→ **STUDY MATERIAL**:

--- START ---

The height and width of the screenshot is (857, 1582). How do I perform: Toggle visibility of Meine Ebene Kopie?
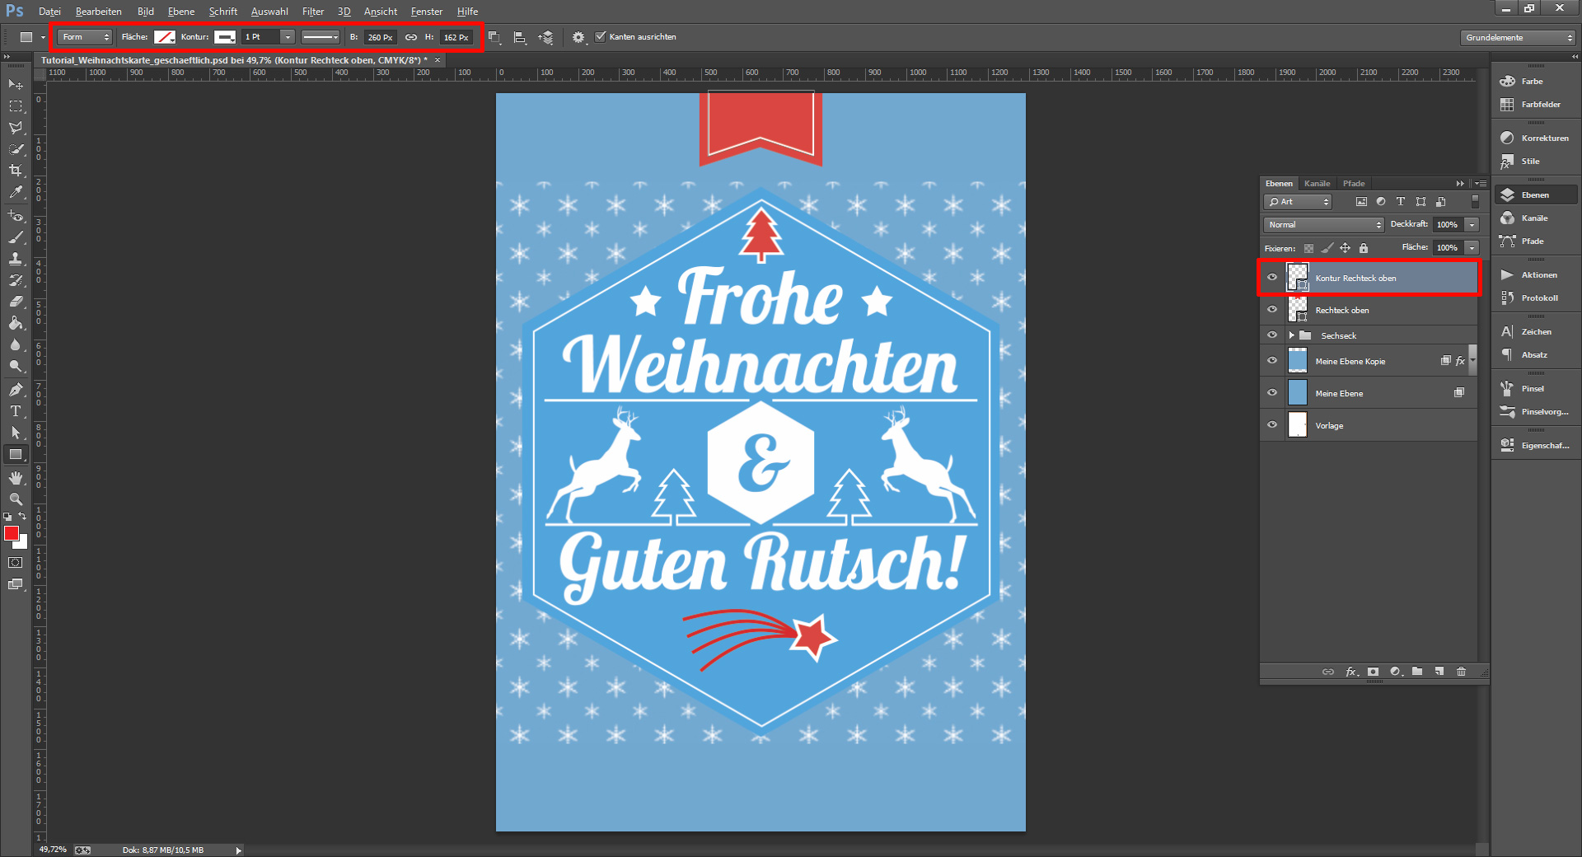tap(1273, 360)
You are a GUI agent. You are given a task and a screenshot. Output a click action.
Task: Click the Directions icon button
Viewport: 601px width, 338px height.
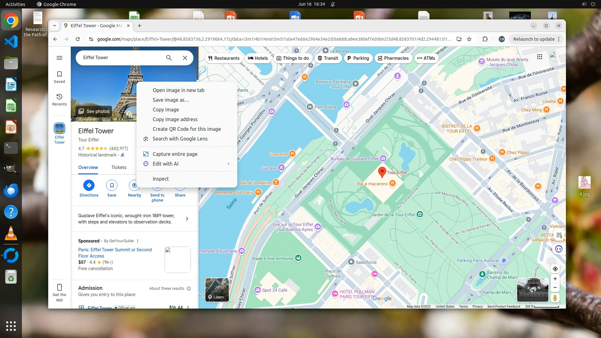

--- END ---

→ **PROMPT**:
Give the entries above again word for word, without the pictures.

→ **EXERCISE SOLUTION**:
The height and width of the screenshot is (857, 1582). How do I perform: Toggle visibility of Meine Ebene Kopie?
tap(1273, 360)
You are a GUI agent. You are given a task and a screenshot. Output a click action.
Task: Click the Directions icon button
Viewport: 601px width, 338px height.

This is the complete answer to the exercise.